The following was adopted as the Declaration in
part of the Convention:
When we met last year in Convention, we trusted
that the preachers, whose course was the cause of our assembling, would be
led to repentance and reformation. But our hopes have been blasted. The
Scripture is still true, which saith that “evil men and seducers shall wax
worse and worse, deceiving and being deceived.”
That we have the right to take into
consideration the public acts of a public body to which we are intimately
related, cannot be denied. That such consideration has become our duty we
are well satisfied. Our Lord has given us the test, “By their fruits ye
shall know them.” What have been the fruits for the past year of the party
in Conference, known as the “Buffalo Regency”? Have they been such as we
should expect from men of God? We are pained to be obliged to bear testimony
to the fact that some occupying the place of Methodist ministers have used
their influence, and bent their energies to put down, under the name of
“fanaticism,” what we feel confident is the work of the Holy Spirit.
The course pursued by some of our preachers, in
expelling from the Church members in good standing and high repute for their
Christian character, because they attended our Convention in December last,
we look upon as cruel and oppressive, and it calls for our most decided
disapproval. What does the right of private judgment amount to, if we can
not exercise it without bringing down on our heads these ecclesiastical
anathemas? To our brethren who have been so used, we extend our cordial
sympathy, and we assure them that our confidence in them has not diminished
on account of their names being cast out as evil for the Son of man’s sake.
The action of the majority, in expelling from the Conference and the Church,
four able and devoted ministers, and locating two others, upon the most
frivolous pretexts, is so at variance with the principles of justice and our
holy Christianity as to cause minor offenses to be aggravated, when they
would otherwise be overlooked. The charge against each was the convenient
one of “contumacy.” The specifications were in substance, the receiving as
ministers those who were expelled at the previous session of the Conference,
and for preaching in the bounds of other men’s charges. Where in the Bible,
or in the Discipline, is “contumacy,” spoken of as a crime? It is a charge
generally resorted to for the purpose of oppression. Let whatever the
dominant power in the Church may be pleased to call “contumacy” be treated
as a crime, religious liberty is at an end. There is not an honest man in
the Conference but may be expelled for “contumacy,” whenever, by any means,
a majority can be obtained against him. There is not a member of the M. E.
Church, who acts from his own convictions of right, but may be
excommunicated for “contumacy,” whenever his preacher is disposed to do so.

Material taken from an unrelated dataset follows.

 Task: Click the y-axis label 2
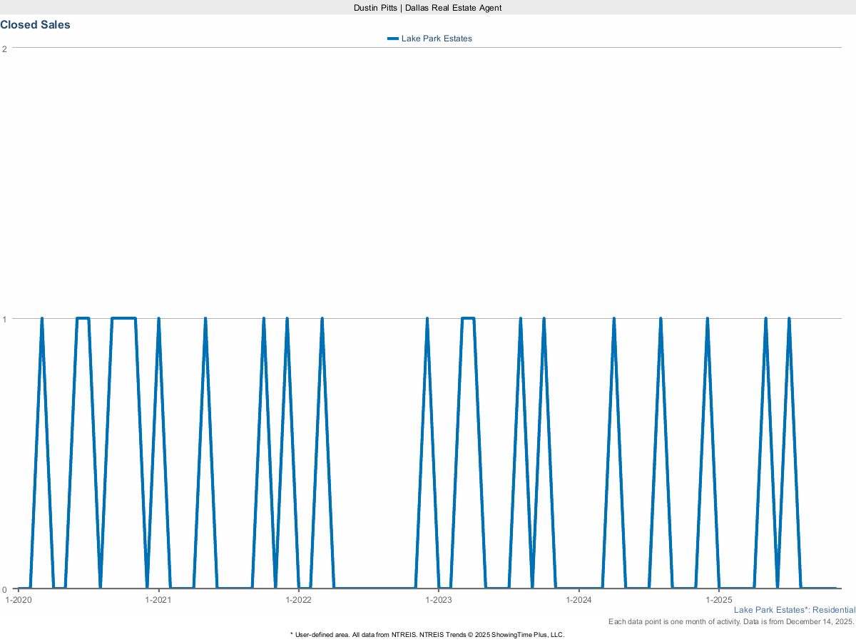pyautogui.click(x=4, y=49)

Let some mandate be issued that cannot in conscience be obeyed, and the
guilt of contumacy is incurred. The Regency party not only expelled devoted
servants of God for contumacy, but did it under the most aggravated
circumstances. An Annual Conference possesses no power to make laws. A
resolution with a penalty affixed for its violation, is to all intents and
purposes a law. The Regency passed resolutions at the last session of the
Conference, and then tried and expelled men for violating them months before
they had an existence! That any honest man can entertain any respect for
such judicial action is utterly impossible. The specifications were in
keeping with the charge. The first was for recognizing as ministers the
expelled members of the Conference. The charge was not for recognizing them
as Methodist ministers; for the expelled brethren did not claim to have
authority from the Church. They acted simply by virtue of their commission
from God. If a man believes he is called of God to preach, and God owns and
blesses his labors, has he not the right thus to warn sinners to flee the
wrath to come? At the second Conference held by Wesley, it was asked, “Is
not the will of our governors a law?” The answer was emphatically: “No—not
of any governors, temporal or spiritual. Therefore if any Bishop wills that
I should not preach the Gospel, his will is no law to me. But what if he
produced a law against your preaching? I am to obey God rather than man.”

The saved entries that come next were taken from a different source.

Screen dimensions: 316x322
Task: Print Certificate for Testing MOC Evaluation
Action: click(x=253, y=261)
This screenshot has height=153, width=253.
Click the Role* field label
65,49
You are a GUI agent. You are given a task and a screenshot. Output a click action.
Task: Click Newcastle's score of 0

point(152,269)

This is the language of the founder of Methodism. How it rebukes the
arrogant, popish assumptions of some of the pretended followers of Wesley.
The second specification was for preaching in
other men’s charges without their consent.

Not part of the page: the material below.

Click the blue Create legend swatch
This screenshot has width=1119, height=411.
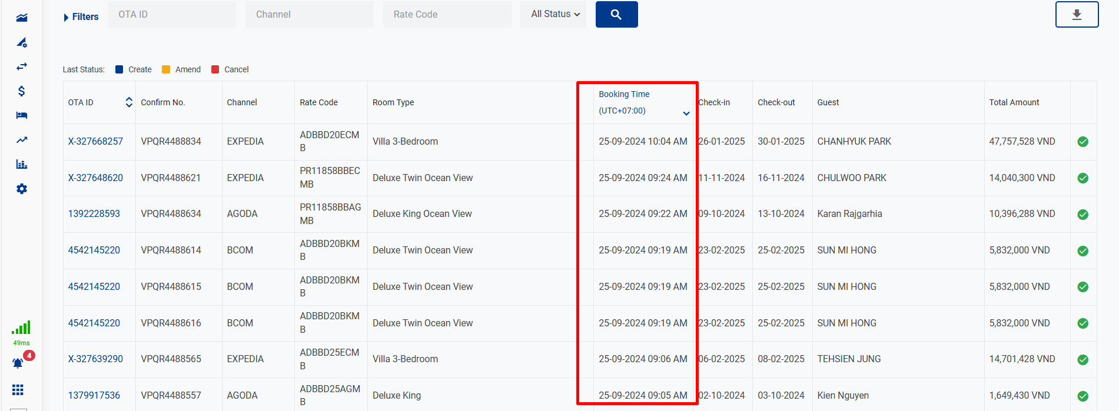pos(119,69)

Where is there anything wrong in this? What
precept of the Bible, what rule of the Discipline is violated? Does it not
evidence the faithful minister of Jesus, burning with love for souls, rather
than the criminal deserving the highest censure of the Church? Methodist
ministers are bound by their obligations to serve the charges to which they
are appointed by the Conference: but they do not promise that they will
not preach anywhere else. On the contrary, the commission from Christ
reads, “Go ye into all the world and preach the Gospel to every creature.”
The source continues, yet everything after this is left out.